EXERCISE: From the records below, transcribe exactly the lines that begin at the line with "You are a computer-use" and end at the line with "Task: Click the PayPal Deal avatar logo", both included.

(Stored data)

==*==

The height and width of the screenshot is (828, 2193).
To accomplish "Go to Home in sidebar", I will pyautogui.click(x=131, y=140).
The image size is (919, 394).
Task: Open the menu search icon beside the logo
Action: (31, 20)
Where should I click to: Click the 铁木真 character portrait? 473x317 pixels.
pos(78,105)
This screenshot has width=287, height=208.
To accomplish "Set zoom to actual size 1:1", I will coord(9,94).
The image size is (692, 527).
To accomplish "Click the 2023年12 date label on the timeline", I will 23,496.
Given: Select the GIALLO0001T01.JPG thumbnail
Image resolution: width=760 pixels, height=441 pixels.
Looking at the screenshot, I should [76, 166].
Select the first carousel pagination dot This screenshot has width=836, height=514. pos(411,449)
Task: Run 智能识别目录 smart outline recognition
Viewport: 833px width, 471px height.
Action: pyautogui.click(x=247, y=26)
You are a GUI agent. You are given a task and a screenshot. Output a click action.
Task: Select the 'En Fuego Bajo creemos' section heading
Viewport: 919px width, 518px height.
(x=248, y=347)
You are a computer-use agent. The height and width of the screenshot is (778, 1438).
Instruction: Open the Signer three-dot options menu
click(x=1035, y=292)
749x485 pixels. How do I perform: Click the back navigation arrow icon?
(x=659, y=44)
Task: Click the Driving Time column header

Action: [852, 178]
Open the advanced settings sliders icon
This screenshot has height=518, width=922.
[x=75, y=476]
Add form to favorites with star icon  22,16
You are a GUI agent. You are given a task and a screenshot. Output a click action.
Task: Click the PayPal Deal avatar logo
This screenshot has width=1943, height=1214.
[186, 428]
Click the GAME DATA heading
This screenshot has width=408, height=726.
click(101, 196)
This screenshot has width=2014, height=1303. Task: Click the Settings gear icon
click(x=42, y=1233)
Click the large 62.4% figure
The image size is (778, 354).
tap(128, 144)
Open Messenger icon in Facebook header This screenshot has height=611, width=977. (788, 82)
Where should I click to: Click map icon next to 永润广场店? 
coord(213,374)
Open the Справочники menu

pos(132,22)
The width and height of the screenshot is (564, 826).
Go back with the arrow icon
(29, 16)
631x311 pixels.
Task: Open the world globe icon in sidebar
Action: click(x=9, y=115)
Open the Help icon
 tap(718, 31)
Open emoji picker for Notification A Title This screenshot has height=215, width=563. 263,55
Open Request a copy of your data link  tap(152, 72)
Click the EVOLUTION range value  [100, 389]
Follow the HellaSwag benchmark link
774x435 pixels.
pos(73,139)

==*==

EXERCISE RESULT:
You are a computer-use agent. The height and width of the screenshot is (778, 1438).
Instruction: Open the Signer three-dot options menu
click(x=1035, y=292)
749x485 pixels. How do I perform: Click the back navigation arrow icon?
(x=659, y=44)
Task: Click the Driving Time column header

Action: [852, 178]
Open the advanced settings sliders icon
This screenshot has height=518, width=922.
[x=75, y=476]
Add form to favorites with star icon  22,16
You are a GUI agent. You are given a task and a screenshot. Output a click action.
Task: Click the PayPal Deal avatar logo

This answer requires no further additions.